Спокойно выдерживала «конкуренцию» с такими светилами… а выступала мало. Ей говорили, что надо напоминать о себе, появляться перед слушателями, «а то могут и забыть». Отвечала: «Ничего страшного». В смысле: и пусть забудут… Так не забыли! Песни — с первого же исполнения становились бардовской классикой и в золотом фонде остаются по сей день. И те, ранние, что сочинялись в 50-е годы студенточкой, только что перешедшей с вечернего отделения пединститута на дневное. И те, что писались в 60-е в тоске по любимому человеку, поехавшему с дипломом того же пединститута учительствовать в медвежий угол. И те, что в 70-е годы писались для прославленной радиостанции «Юность» (не в начальстве прославленной — в массе молодых слушателей).

Ни Пугачева, ни Высоцкий не были Аде Якушевой «соперниками» — ни в музыкальном, ни в поэтическом отношении. Соперником был тот, кто казался ближе всех, — Юрий Визбор. Близость не мешала несходимости сверхзадач, и несходимость эта, как ни странно, не мешала не только взаимопритяжению, но провоцировала на совместные «проекты», то есть сочиняемые в соавторстве песни, разрывавшиеся от внутреннего драматизма.

Одну из таких совместных песен я сейчас попробую разбить на индивидуальные партии, предположив (разумеется, совершенно интуитивно), где чьи строки, и пусть читатель почувствует диалог двух душ, а для начала припомнит характер визборовского лирического героя: упрямого, настырного, неуемного искателя приключений и испытателя героики.
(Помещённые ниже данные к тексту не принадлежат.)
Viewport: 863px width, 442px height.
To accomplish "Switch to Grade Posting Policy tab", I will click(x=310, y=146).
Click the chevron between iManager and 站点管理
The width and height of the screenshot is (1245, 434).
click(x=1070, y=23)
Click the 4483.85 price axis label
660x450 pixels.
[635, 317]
Первую строку выдает Ада; восхитившись ею, Визбор предлагает продолжить вместе; строчка действительно завораживающая, как колдовской оберег:

Да обойдут тебя лавины…

И дальше — Ада — с детской непосредственностью:

…В непредугаданный тот час.

Снега со льдом наполовину

Лежат как будто про запас

По чью- то душу, чью-то душу,

Но я клянусь, что не твою…

Визбор врывается:

— Тебя и горе не задушит,

Тебя и годы не убьют.

Ада продолжает заклинать:

Ты напиши мне, напиши мне,

Не поленись и напиши:,

Какие новые вершины

Тебе видны среди вершин?

И что поделывают зори,

Твой синий путь переходя?…

Визбор подводит опору:

И как Домбай стоит в дозоре,

Подставив грудь стальным дождям.

Ада доверчиво опирается:

А мне все чудится ночами

Тепло от твоего плеча…

Визбор через плечо смотрит — не на нее, а «в мир»:

Вот, четырьмя скрестясь лучами,

Горит в ночи твоя свеча…

Ада — проникновенно:

Дожди пролистывают даты,

Но видно мне и сквозь дожди…

А потом — со смехом:

Стоишь ты, грузный, бородатый,

И говоришь: «Не осуди!»

Ах, пустяки, какое дело —

И осужу — не осужу…

После этой тихой дерзости «соавторство» разлетается вдрызг, и Визбор заканчивает песню в одиночестве, вперив взор в горные вершины:

Мне б только знать, что снегом белым

Еще покрыта Софруджу.

Мне б только знать, что смерть не скоро,

И что прожитого не жаль,

Что есть еще на свете горы,

Куда так просто убежать.

И он убегает, улетает, уплывает.

А она — Сольвейг, Пенелопа — садится ждать:

Мне все равно, сколько лет позади,

Мне все равно, сколько бед впереди.

Я не хочу, чтобы ты уходил.

Не уходи или не приходи!

— Так приходить или не приходить? — должен тут подумать железно-логичный мужик, и мы, отдав должное его бескомпромиссности, проводим его в путь, но сопровождать сейчас не будем, а останемся здесь, «в начале всякого пути», где застывает в ожидании пленительно-всеотзывчивая душа, готовая смешать «да» и «нет» ради того, что кажется ей смыслом существования. Для этого смысла, и для сверхзадачи бытия она не ищет другого слова, кроме слова «любовь», но собранное в этом слове мироощущение много шире «интимной лирики».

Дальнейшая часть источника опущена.